Going higher than that can be unstable. It depends on board, temperature and the individual chip.

Eval boards have better heat dissipation. I used a P2 on the Eval at 354 MHz, long hours, without any fails caused by the high clock frequency. I also experimented at higher clocks - problems start over 370 MHz, and it became unstable somewhere between 370-380 MHz. A simple program in one cog may run at 390-400 MHz and there is a PLL frequency limit - it can't go faster than that.

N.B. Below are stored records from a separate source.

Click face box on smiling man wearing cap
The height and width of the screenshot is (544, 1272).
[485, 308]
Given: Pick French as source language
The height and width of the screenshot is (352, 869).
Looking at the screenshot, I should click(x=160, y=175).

P2-EC32 cannot run stable over something about 340 MHz when using PSRAMs at CLK/2. They start to be unstable first. 170 MHz is much more than these PSRAMs maximum clock (133 MHz) so nothing strange they can stop working properly at 170 MHz. The P2 on the Edge board also runs hotter so there is less stability margin.

It seems that in standard desktop conditions, at temperature about 25C/80F, 360 MHz with Eval and 340 MHz with EC32MB are the practical limits of stability.

• Posts: 14,278
edited 2023-05-23 14:07

The PLL frequency limit is temperature dependant too - specifically tuned as such. But it's actually tuned just a little too high as there is a failure condition for hubRAM accesses just below the PLL's frequency limit. HubRAM reads and writes both get corrupted when sitting on the PLL's limit.

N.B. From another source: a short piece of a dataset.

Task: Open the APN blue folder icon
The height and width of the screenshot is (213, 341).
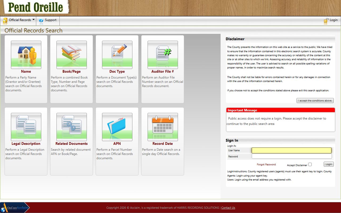Action: [117, 127]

EDIT: Just been looking at some unfinished testing I did after that work and note the two graphs (PLL limit and hubRAM errors) are not parallel. They might cross - didn't finish the tests to prove it - with lower temperatures being more prone to hubRAM errors.

• Posts: 14,278

Continued with a little more of that testing tonight. It has been piecemeal and the graph contains some erratic stabs at the raw data when measuring due to slope timing of the temperature gradient. I don't have the kit to hold a steady ambient temperature and also only have one or two thermocouple meters, one at the moment.

So there is reasonable grounds for a decent margin of error on both lines. Meaning, although the two are just crossing at the top of the graph I don't believe that is actually the case. They come close but don't quite cross.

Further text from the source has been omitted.